Data from: Permutation tests for phylogenetic comparative analyses of high-dimensional shape data: what you shuffle matters
Cite this dataset
Adams, Dean C.; Collyer, Michael L. (2014). Data from: Permutation tests for phylogenetic comparative analyses of high-dimensional shape data: what you shuffle matters [Dataset]. Dryad. https://doi.org/10.5061/dryad.2jv17
Evaluating statistical trends in high-dimensional phenotypes poses challenges for comparative biologists, because the high-dimensionality of the trait data relative to the number of species can prohibit parametric tests from being computed. Recently, two comparative methods were proposed to circumvent this difficulty. One obtains phylogenetic independent contrasts for all variables, and statistically evaluates the linear model by permuting the PICs of the response data.
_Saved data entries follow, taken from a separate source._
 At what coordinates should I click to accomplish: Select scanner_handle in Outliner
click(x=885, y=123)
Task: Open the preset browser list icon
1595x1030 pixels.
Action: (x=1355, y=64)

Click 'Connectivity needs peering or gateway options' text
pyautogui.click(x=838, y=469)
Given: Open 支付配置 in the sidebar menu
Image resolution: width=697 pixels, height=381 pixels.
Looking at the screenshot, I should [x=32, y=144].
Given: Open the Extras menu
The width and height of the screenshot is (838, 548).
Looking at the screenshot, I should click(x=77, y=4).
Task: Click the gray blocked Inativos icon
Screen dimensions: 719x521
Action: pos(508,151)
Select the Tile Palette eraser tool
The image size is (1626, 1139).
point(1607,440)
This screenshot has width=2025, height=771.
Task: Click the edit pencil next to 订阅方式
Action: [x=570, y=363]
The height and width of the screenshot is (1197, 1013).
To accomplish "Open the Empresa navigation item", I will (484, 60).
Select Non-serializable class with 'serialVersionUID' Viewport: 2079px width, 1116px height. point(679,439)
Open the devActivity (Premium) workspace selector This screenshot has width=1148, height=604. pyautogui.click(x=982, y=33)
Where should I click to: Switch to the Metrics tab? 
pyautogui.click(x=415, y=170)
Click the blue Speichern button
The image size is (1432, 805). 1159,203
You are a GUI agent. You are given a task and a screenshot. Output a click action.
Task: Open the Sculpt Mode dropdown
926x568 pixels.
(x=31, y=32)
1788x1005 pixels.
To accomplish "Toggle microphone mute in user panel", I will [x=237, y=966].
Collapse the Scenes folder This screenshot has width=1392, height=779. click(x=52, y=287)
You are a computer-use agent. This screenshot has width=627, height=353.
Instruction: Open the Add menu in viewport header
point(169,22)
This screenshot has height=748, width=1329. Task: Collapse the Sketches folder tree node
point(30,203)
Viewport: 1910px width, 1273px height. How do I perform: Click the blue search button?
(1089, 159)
The other uses a distance-based approach to obtain coefficients for generalized least squares models (D-PGLS), and subsequently permutes the original data to evaluate the model effects. Here we show that permuting PICs is not equivalent to permuting the data prior to the analyses as in D-PGLS. We further explain why PICs are not the correct exchangeable units under the null hypothesis, and demonstrate that this mis-specification of permutable units leads to inflated type I error rates of statistical tests. We then show that simply shuffling the original data and re-calculating the independent contrasts with each iteration yields significance levels that correspond to those found using D-PGLS. Thus, while summary statistics from methods based on PICs and PGLS are the same, permuting PICs can lead to strikingly different inferential outcomes with respect to statistical and biological inferences.